Could you retype the records below exactly as they appear, skipping any pictures?

***** Data for processing

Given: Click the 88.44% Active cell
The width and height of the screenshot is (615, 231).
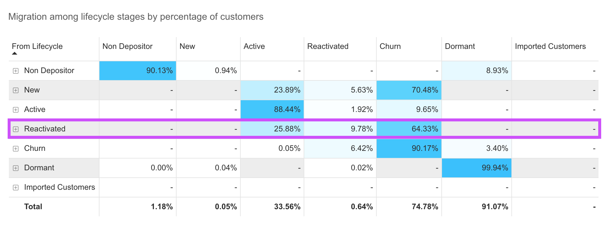Looking at the screenshot, I should pos(272,110).
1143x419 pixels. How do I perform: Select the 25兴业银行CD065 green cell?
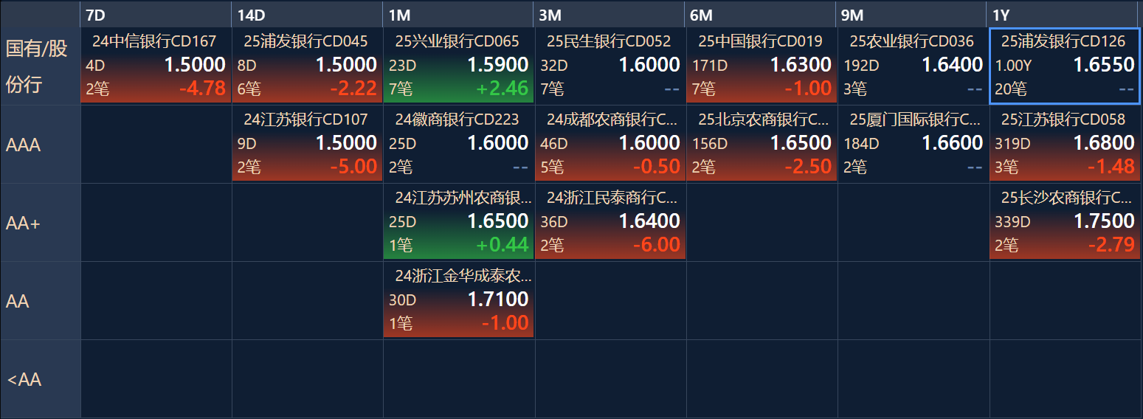(458, 66)
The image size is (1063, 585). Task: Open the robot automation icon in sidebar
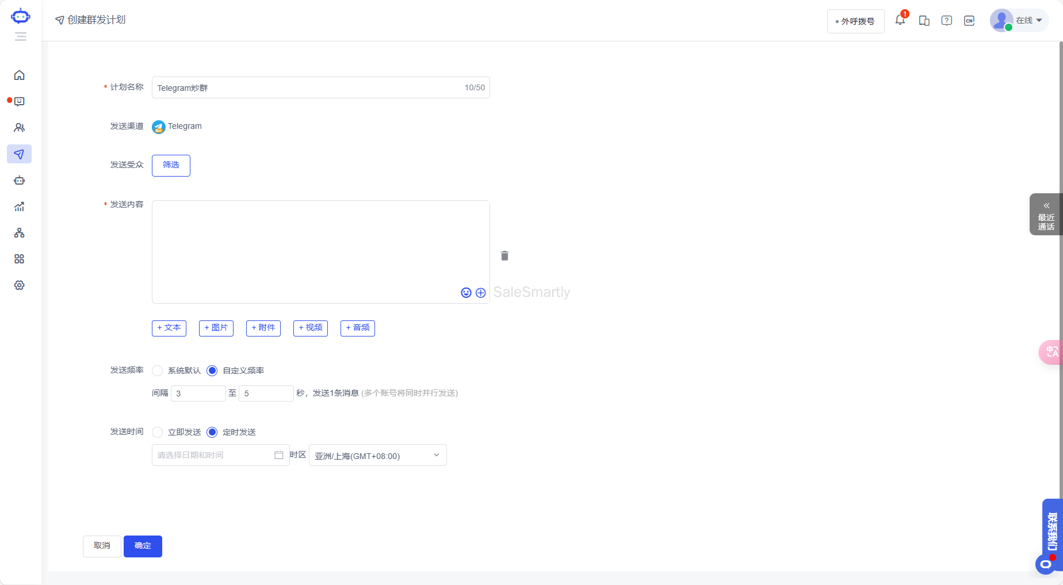pos(20,181)
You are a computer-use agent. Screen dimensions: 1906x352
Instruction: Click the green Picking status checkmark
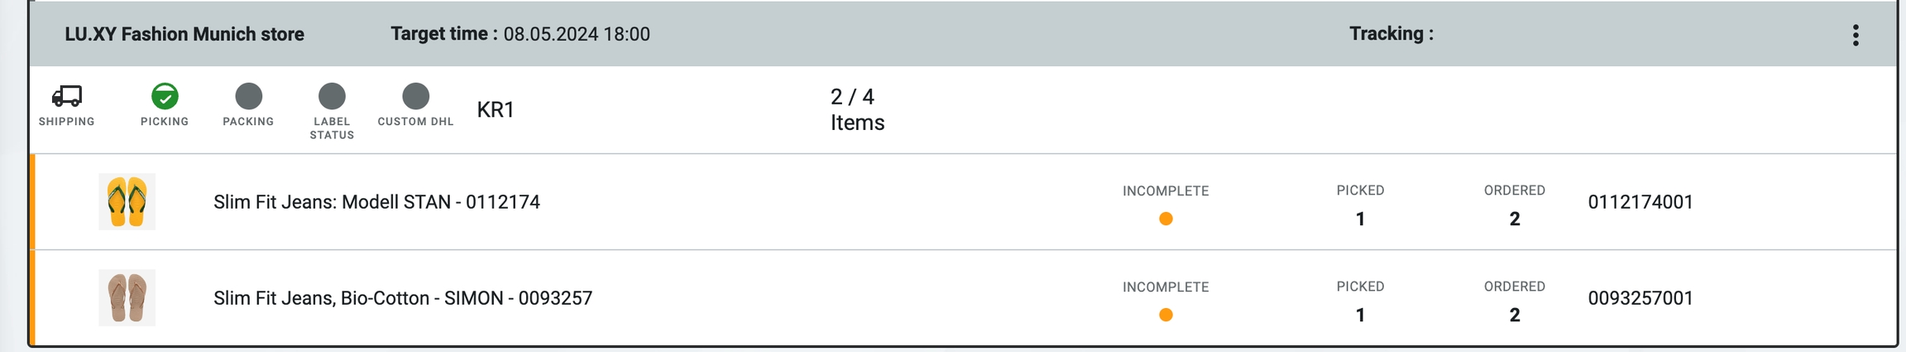[165, 96]
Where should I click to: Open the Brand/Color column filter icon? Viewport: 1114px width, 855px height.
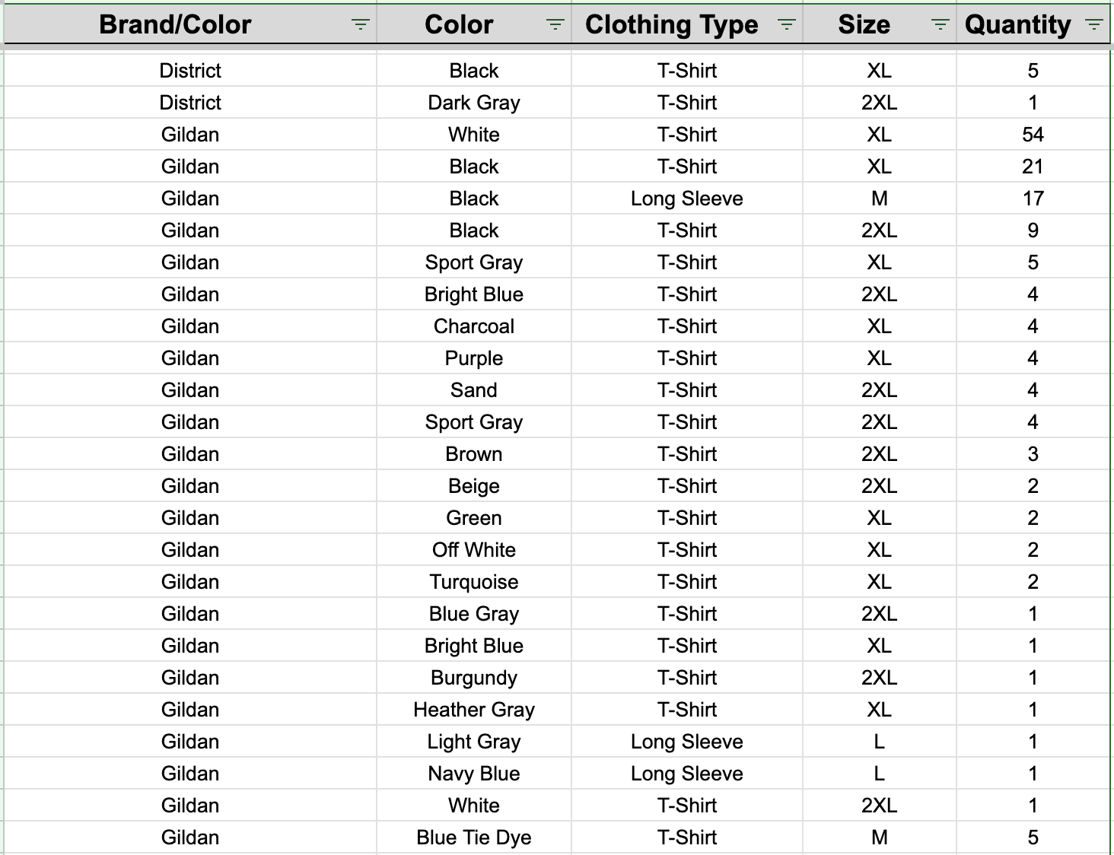(x=360, y=24)
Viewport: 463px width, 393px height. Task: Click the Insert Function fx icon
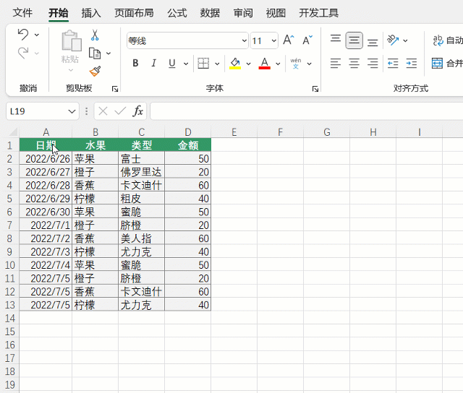point(137,111)
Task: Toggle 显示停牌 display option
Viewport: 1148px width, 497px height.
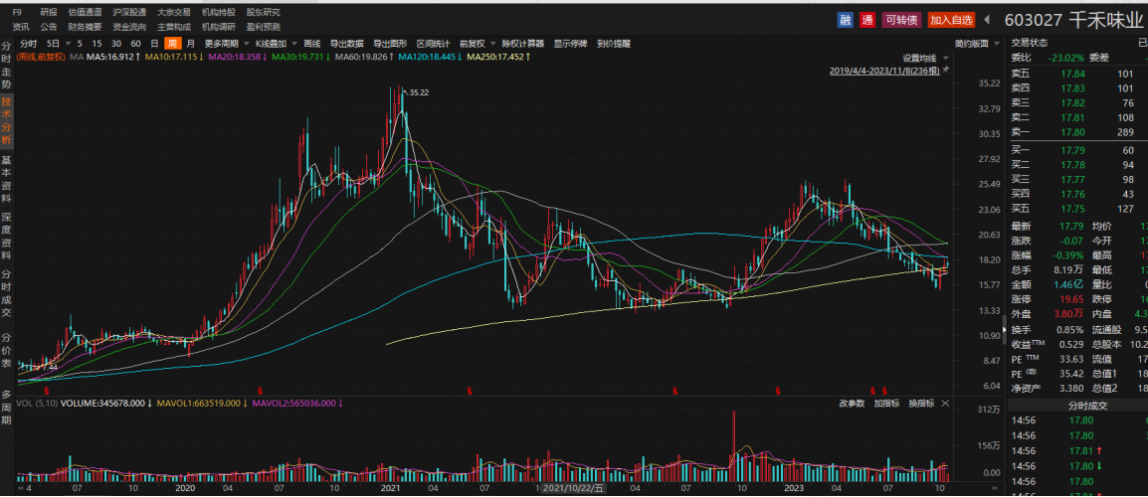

**********

» **Final answer**
Given: Click the 88.44% Active cell
The width and height of the screenshot is (615, 231).
Looking at the screenshot, I should pos(272,110).
1143x419 pixels. How do I perform: Select the 25兴业银行CD065 green cell?
(458, 66)
The image size is (1063, 585). Task: Open the robot automation icon in sidebar
pos(20,181)
You are a computer-use agent. Screen dimensions: 1906x352
Instruction: Click the green Picking status checkmark
[165, 96]
Where should I click to: Open the Brand/Color column filter icon? Viewport: 1114px width, 855px height.
(x=360, y=24)
Viewport: 463px width, 393px height. Task: Click the Insert Function fx icon
point(137,111)
Task: Toggle 显示停牌 display option
Viewport: 1148px width, 497px height.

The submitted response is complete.